Patients with bipolar disorder who experience manic episodes are more likely to show abnormal brain changes over time, according to one of the largest longitudinal brain imaging studies in its field to date. The study, led by researchers at Karolinska Institutet and University of Gothenburg in Sweden, also confirms links between bipolar disorder and accelerated brain ventricle enlargement.
The findings are published online in the journal Biological Psychiatry.
Bipolar disorder is a psychiatric disorder characterized by recurrent episodes of mania and depression. Previous imaging studies have found structural abnormalities in some regions of the brain of bipolar patients. These abnormalities include lower cortical thickness compared with healthy individuals. The cortex, the outer layer of the brain, shrinks naturally as people age but accelerated cortical thinning has been linked to various brain diseases.

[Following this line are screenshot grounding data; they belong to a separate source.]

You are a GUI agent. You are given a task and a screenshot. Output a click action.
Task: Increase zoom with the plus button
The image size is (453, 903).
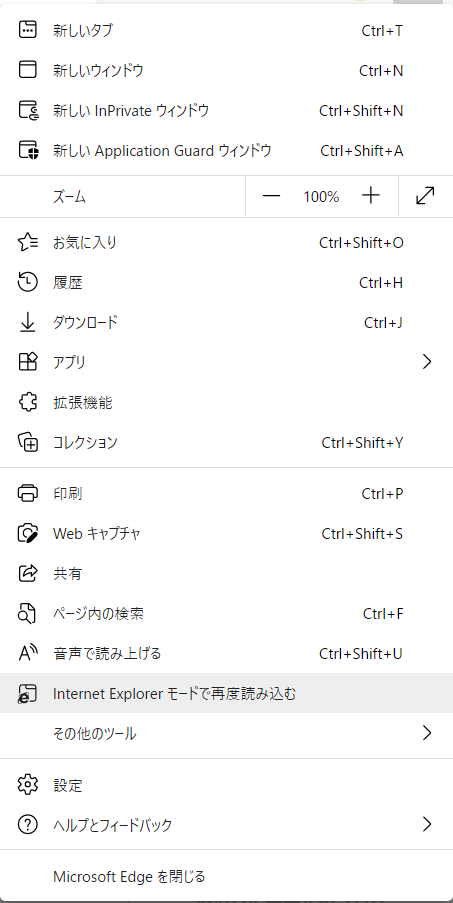click(x=371, y=196)
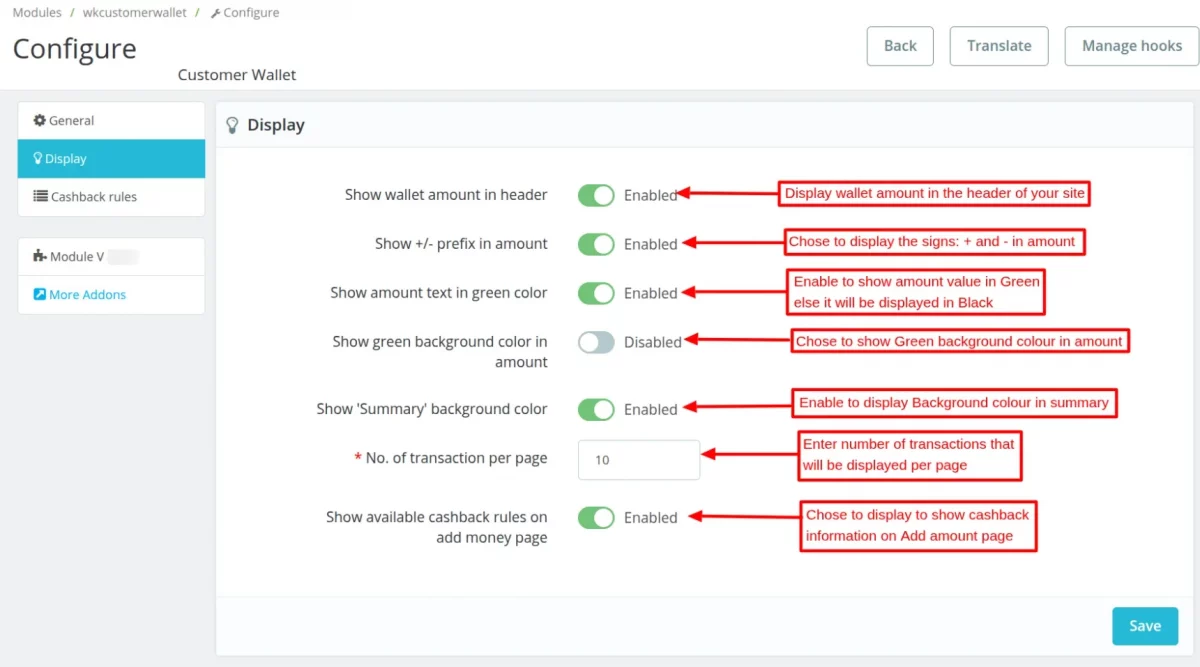Disable showing cashback rules on add money page
The width and height of the screenshot is (1200, 667).
point(596,517)
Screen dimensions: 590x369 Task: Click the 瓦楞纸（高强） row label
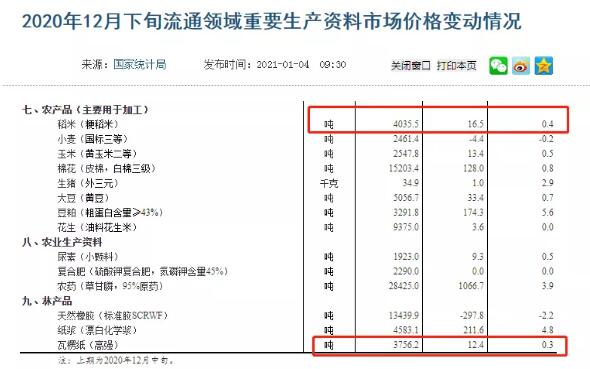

Most previous neuroimaging studies on bipolar disorder have been small and cross-sectional in design, meaning they captured only one snapshot in time. Thus, there has been a lack of large-scale studies that have examined brain changes over time.
In this study, the researchers overcame those shortcomings by collecting magnetic resonance imaging (MRI) data from 14 research centers worldwide to examine changes in the brain over a period of up to nine years. The study involved 1,232 individuals, including 307 bipolar disorder patients and 925 healthy controls.